Im sad. Or jealous. I have a hard time telling them apart. Im watching vids of acacia clark. Because, if I could have one wish, it would be to be her. Just what Id like. Or famous. And pretty. And funny. If you dont know who she is, click here. Check out her channel.
Anyway, my kids are going to be amazing. Im going to be rich. Like, its not a “I hope I have alot of money.” Just, I will be. Im not even going to let myself think that my kids will have a life somewhat like mine. They will have tvs in their room, perfect phones, any pets they want, an amazing room. Its going to be all matching. Ill take them on shopping sprees. All they have to do is be happy. I want them to be famous, on whatever social networking site is out there. Cause, it sounds so fun. Ill buy amazing cameras for them. They will post amazing pictures of random stuff with random quotes. But, as long as they are happy, and can have what I dont have, then I will feel successful. I want to be the perfect mother. Paying for her and her friends to go to the movies. To go to the mall. Letting them hang out whenever.

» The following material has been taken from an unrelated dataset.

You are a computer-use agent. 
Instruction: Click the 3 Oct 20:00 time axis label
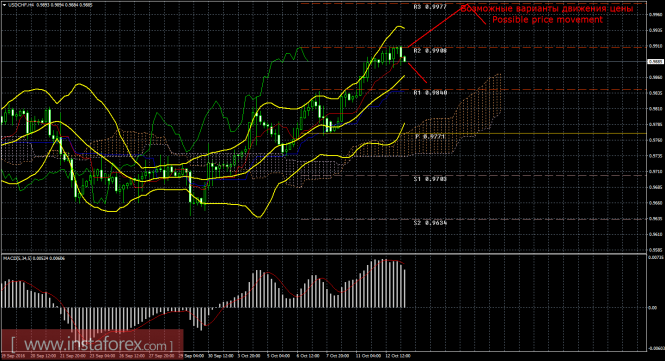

Thinking of this makes me happy. I think, omg, Im not just gonna be someone who writes nice comments that the person will never read, I will be the person who makes this possible, who is there for her, who KNOWS her. I will be her best friend, I suppose.
Ive always wondered what would happen if I killed myself. I believe in reincarnation. Who would I be. And, in my past life, was I depressed? Did I kill myself? Before I died, did I say, if in my next life, Im depressed, to end it all and try again? I wonder what my next life would be like.